**Assigned task**
Each line below must be reproduced exactly as it stands. Pictures stay out of the copy.
START Material for the task
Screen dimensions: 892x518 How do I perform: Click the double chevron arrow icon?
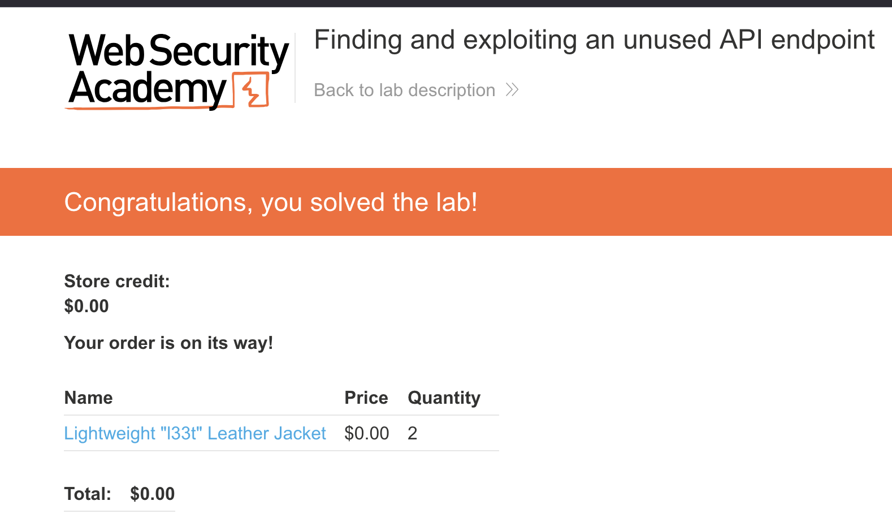512,90
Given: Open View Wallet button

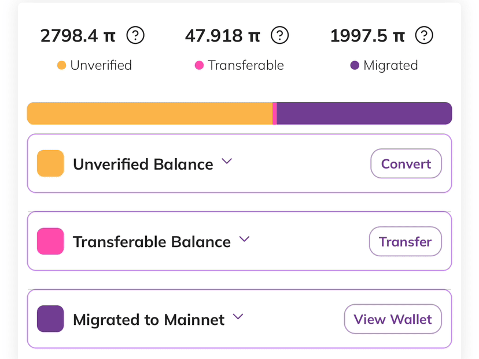Looking at the screenshot, I should pyautogui.click(x=393, y=319).
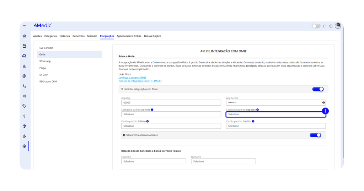Toggle the gray switch in top header
This screenshot has width=364, height=191.
(316, 26)
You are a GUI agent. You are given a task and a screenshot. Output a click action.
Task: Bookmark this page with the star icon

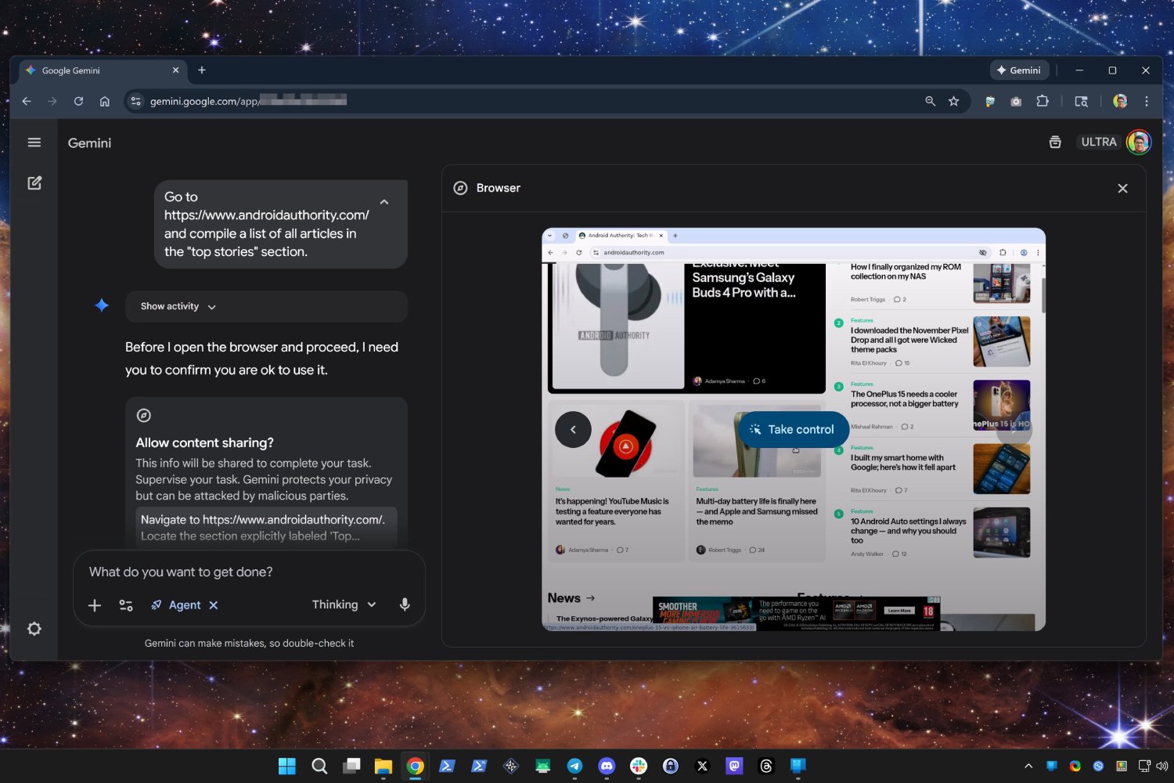coord(953,101)
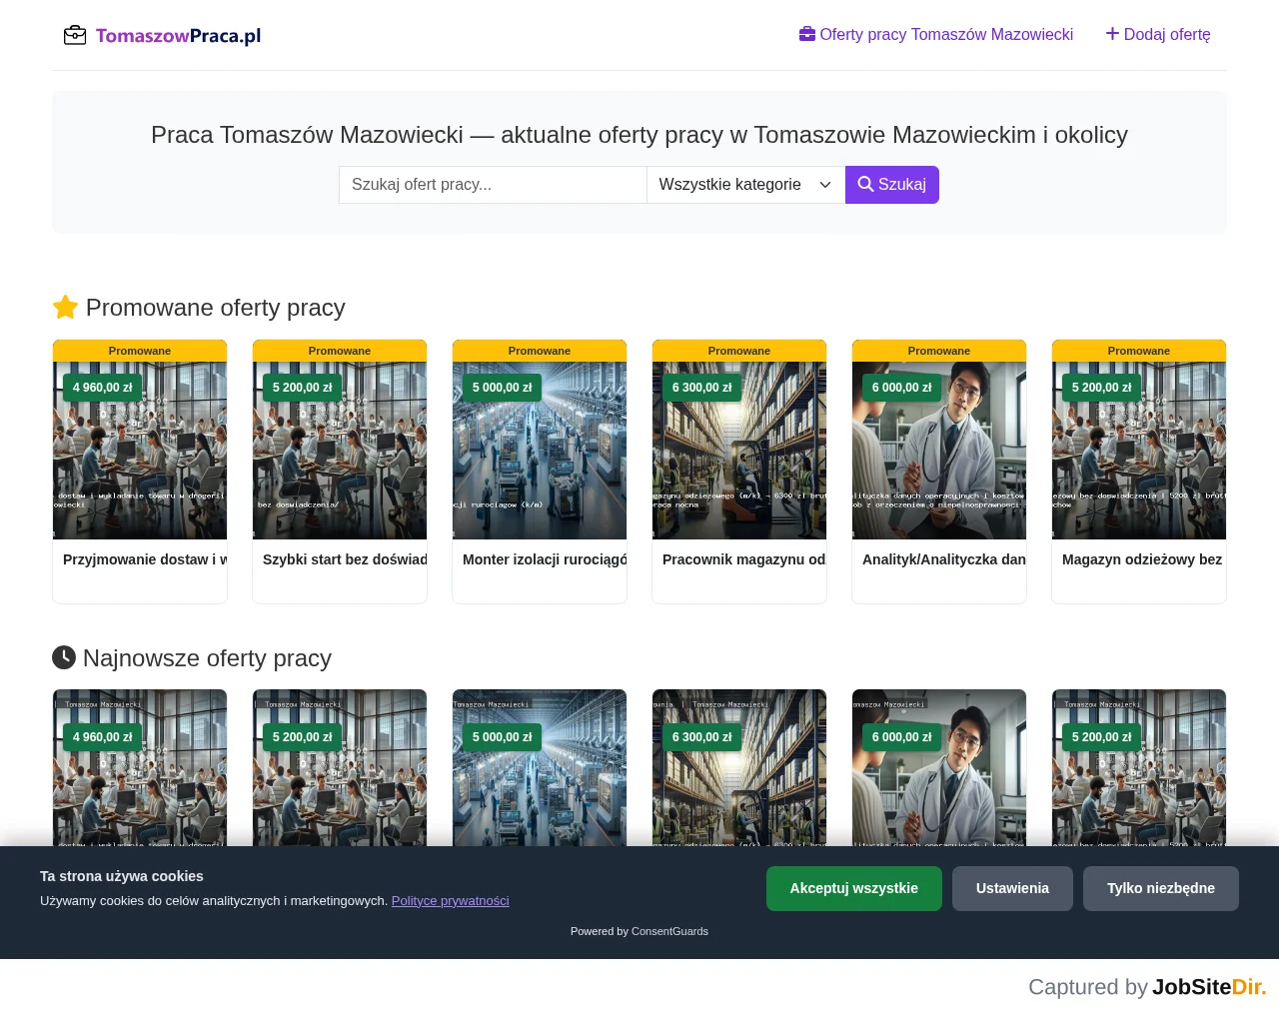Focus the Szukaj ofert pracy search field
The height and width of the screenshot is (1017, 1279).
(493, 185)
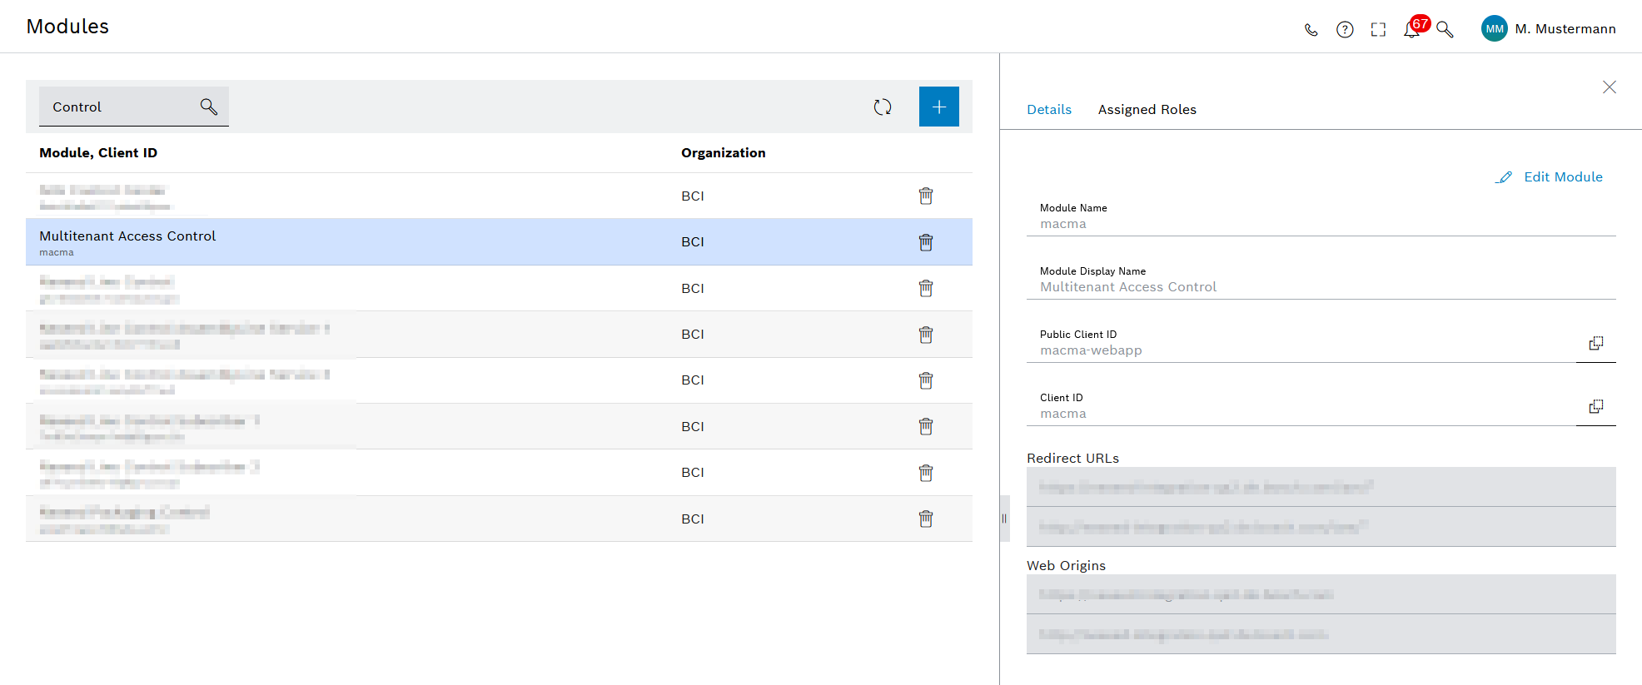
END Material for the task
**Exercise solution**
Screen dimensions: 892x518 How do I perform: Click the double chevron arrow icon?
512,90
Given: Open View Wallet button

Looking at the screenshot, I should pyautogui.click(x=393, y=319).
Toggle the gray switch in top header
This screenshot has width=364, height=191.
(316, 26)
You are a GUI agent. You are given a task and a screenshot. Output a click action.
Task: Bookmark this page with the star icon

coord(953,101)
Focus the Szukaj ofert pracy search field
The height and width of the screenshot is (1017, 1279).
(493, 185)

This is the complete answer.